幼稚園の頃。なぜかいつも、私にかまってくる男の子がいた。みんなから「よっちゃん」と呼ばれていたその子は、天然パーマでくるくるの髪に、眼鏡をしていて、今思えばお洒落な感じの、賢そうな男の子だった。いつもニコニコした目元は、目が悪いから裸眼の時は一層細くなり、おかめのお面のような、ほにゃ~んとした、可愛い目になるところが好きだったが、クラスメイトからは時々「気持ち悪い!」と言われていた。
ほっぺが重なるくらい近くに来て、「近すぎ!」と言われたよっちゃん
その原因は、彼の他人との距離感にあると4~5歳の子供ながらにして思っていた。コロナ禍において『ソーシャルディスタンス』が叫ばれる現在の子供たちでは怒られるかもしれないぐらい、ほっぺがくっつくぐらいの近い距離に来るので、「よっちゃん、近すぎ!」とクラスメイトに言われているのをよく目にしていた。遊びなどに集中しているとき、ついつい対象に近く寄って行ってしまうのは、子供でも大人でも同じだけれど、それ以外の時にも近いと感じるほどの距離感だった。

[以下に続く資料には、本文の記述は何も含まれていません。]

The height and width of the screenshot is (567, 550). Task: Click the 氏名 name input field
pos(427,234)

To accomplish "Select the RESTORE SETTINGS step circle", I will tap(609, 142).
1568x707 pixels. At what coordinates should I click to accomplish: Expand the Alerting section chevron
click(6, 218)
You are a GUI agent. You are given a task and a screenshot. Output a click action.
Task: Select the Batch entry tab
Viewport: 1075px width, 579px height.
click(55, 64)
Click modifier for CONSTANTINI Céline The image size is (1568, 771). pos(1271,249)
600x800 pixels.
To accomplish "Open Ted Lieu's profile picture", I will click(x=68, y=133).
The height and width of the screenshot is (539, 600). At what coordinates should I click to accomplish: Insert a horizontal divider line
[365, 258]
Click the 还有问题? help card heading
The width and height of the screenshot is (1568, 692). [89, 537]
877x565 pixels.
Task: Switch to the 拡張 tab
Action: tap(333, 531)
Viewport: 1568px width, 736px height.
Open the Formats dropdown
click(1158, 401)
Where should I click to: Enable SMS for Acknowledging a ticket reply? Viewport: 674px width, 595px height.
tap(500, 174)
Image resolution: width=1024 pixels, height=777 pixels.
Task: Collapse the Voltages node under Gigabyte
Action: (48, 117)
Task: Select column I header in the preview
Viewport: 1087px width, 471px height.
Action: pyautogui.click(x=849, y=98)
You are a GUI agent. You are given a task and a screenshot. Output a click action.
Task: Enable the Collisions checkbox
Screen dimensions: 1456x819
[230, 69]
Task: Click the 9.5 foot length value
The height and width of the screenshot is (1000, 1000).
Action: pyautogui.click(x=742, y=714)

私が遊んでいるとき、友達と話しているとき、近くに来て話しかけてくる。内容は、幼稚園生の可愛いたわいのない話だったように思う。別に嫌なことをされたわけでも、なんでもないけれど、毎日のようにかまってくる時期があった。数回なら別に気にしないけれど、それが毎日、1日に何度もという頻度になる頃には、マイペースな私は、自分のペースを乱されることに我慢できなくなっていった。
記憶に残りうる、人生初の告白だったかもしれない。私はびっくりして
ある日、クラスで先生のところで、何かをする日があって(幼稚園の頃の出来事なので、詳細は覚えていない)、教室のドアの外にまで子供たちが1列になって自分の順番を待っていた。クラスのみんなが並ぶその列の真ん中あたりで、ドアの近くの、大きな木の積み木が並べてあるところに立っていると、私の横に例のよっちゃんが来た。相変わらず、距離が近い。よっちゃんは自分の番が終わったか、後ろの方で待っていたのか知らないけれど、とにかく私のすぐ側に来て、話し始めた。
その時私は、普段あまり話さないクラスメイトの間に並んでいたので、特に話さず無言で並んでいた。だからよっちゃんがどんどん近寄ってきて、ペラペラ喋っているのを聞いていると、突然「好き」と言われた。記憶に残りうる、人生初の告白だったかもしれない。当時4~5歳だった私は、びっくりして1センチぐらいの距離に迫ったよっちゃんを、両手で思い切り突き飛ばしてしまった。ガシャーン!と大きな音がして、友達が口をぽかんと開けて一部始終を見ていた。あわてて先生が見にくる。突き飛ばされたよっちゃんは、かわいそうに、積み木に後ろ向きで突っ込んで、眼鏡が吹っ飛び、倒れ込んだ。ちょっと離れて欲しくて押したら人1人分ぐらい離れると思ったけれど、幼稚園生の力でも漫画みたいに飛んでいって(子供からしたら結構な距離だと思ったけど、30cmぐらいだったのかも?)大きな積み木というアイテムも相まって、よっちゃんは大ダメージを受けた格闘ゲームのキャラクターのようだった。
好意を寄せられると引いてしまう私の性格は、ここで形成されたのかも
先生に起こされたよっちゃんと私は、先生から事情を聞かれ、子供ながらに上手く説明できたか分からないけれど、謝ってその場は終わった。そこからぱたりと、よっちゃんが構ってくることは無くなった。我ながら手を出すとは、ひどいことをしたなぁと改めて謝りたい。ごめんなさい。でも、人から好意を寄せられると引いてしまう私の性格はここで形成されたのかも?と今になって思う。ぐいぐい来られても大丈夫な人と、苦手になってしまう人がいる。カエル化現象?というのかな。好意を受けると、嫌になってしまうような現象や心理や、遺伝子的な運命的相性を私は信じてます。